Они помолчали. Вскоре Дэвис снова заговорил, но уже другим тоном, его улыбка испарилась.

— То, что произошло неделю назад, очень серьезно. Я имею в виду «Хранителей». Погибли некоторые из наших и многие сектанты, но, вполне вероятно, главари остались живы. Я не могу ждать, пока вы обнаружите необходимые улики и передадите их правосудию. На некоторых из них мы никогда ничего не соберем; я надеялся, что Уайт заговорит, но ошибся. Катары имели внедренных к «Хранителям Церкви» двойных агентов, и я хочу, чтобы вы мне сообщили имена самых важных лиц и степень их ответственности. Смерть Керта остается неотомщенной, и я знаю другую форму правосудия, более быструю и эффективную.

— Катары никогда на такое не пойдут. Принцип «око за око» противоречит их идеям, подобные поступки — промысел злого Бога, Бога ненависти, Ветхий Завет. Я сообщу имена только тех, против кого у нас есть улики, которые мы можем передать следствию.

— А я верю в идею «око за око». Я ничего не прошу у катаров. Я прошу вас лично. Эти люди все еще представляют опасность, необходимо отрезать голову этой змее, пока она снова не укусила.

— То, что вы предлагаете, незаконно. Если я раскрою вам имена, зная ваши намерения, то превращусь в сообщника и могу попасть за это за решетку. Я не собираюсь этого делать.

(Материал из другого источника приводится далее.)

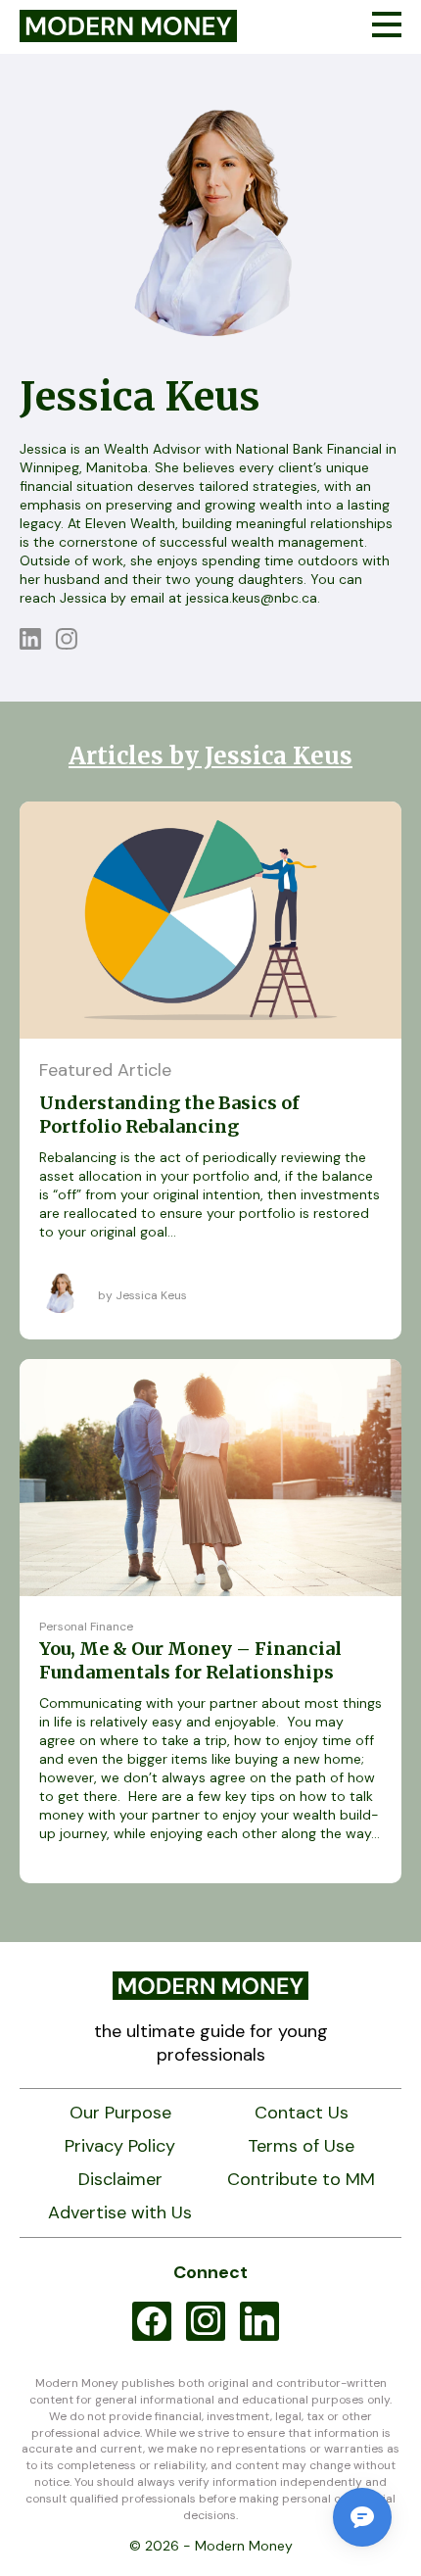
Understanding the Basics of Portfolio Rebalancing (169, 1115)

— Черт вас побери, Хайме! — Дэвис ударил по столу. — Не будьте идиотом! Вы и ваша подруга рискуете даже больше, чем я. «Хранители» верят и в Ветхий Завет, и в месть. С вами у них счет уже не на одно «око». Я просмотрел информацию о древних катарах. Некий Брис Ларго писал о них: «В истории человечества катаризм был той Церковью, которая успела только простить и исчезнуть».

На что вы рассчитываете? Простить их и снова исчезнуть, когда «Хранители» восстановят свои силы и смогут отомстить? Конечно, катары — не секта! Эта шайка придурков!

Хайме пожал плечами.

— Катары никогда не будут помогать вам вершить свое собственное правосудие. Никогда! Это идет вразрез с самыми фундаментальными убеждениями. И я с ними.

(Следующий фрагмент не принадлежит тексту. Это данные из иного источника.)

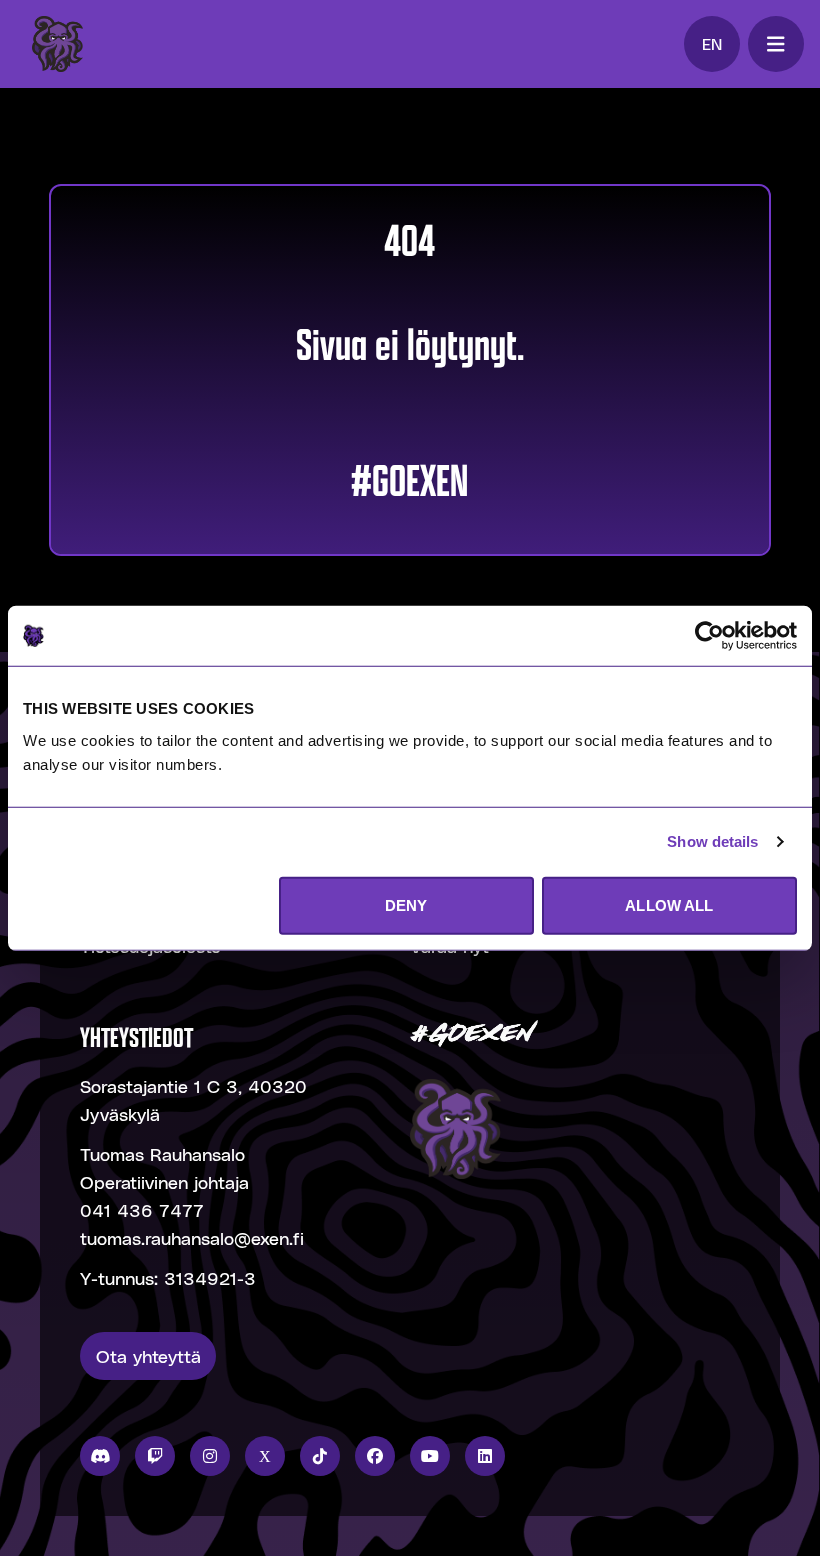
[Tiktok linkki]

— Не будьте дураком! Вы хотите совершить самоубийство? Забудьте об этих людях. На кону ваша собственная жизнь. И, может быть, моя. И я этого так не оставлю. — Старик на мгновение замолчал, затем продолжил еще более энергично. — Я уже не прошу вас, я требую! Мне нужны имена!

Дэвис говорил теперь почти с устрашающей силой, которая и сделала его легендарным в Голливуде. Но Хайме не поддался на этот грозный тон, напротив, в его душе нарастало возмущение, и он вдруг почувствовал ненависть к этому маленькому сморщенному старикашке. Эта ненависть явилась к Хайме из прошлого.

— Что вы намерены сделать, Дэвис? Создать новую Инквизицию? Вам нравится посылать людей на костер, верно? Вам нравится запах паленого мяса и чужого страдания. — Хайме встал со своего стула. Он чувствовал глубокую и давнюю неприязнь к старику, которая шла из глубины его сердца. — Прошло восемь веков, и вот вы хотите повторить историю, правда, избрав других в качестве жертв. Вы снова жаждете уничтожать, правда? Не рассчитывайте на меня!

— Не понимаю, о чем вы говорите. — Дэвис смотрел на него с удивлением.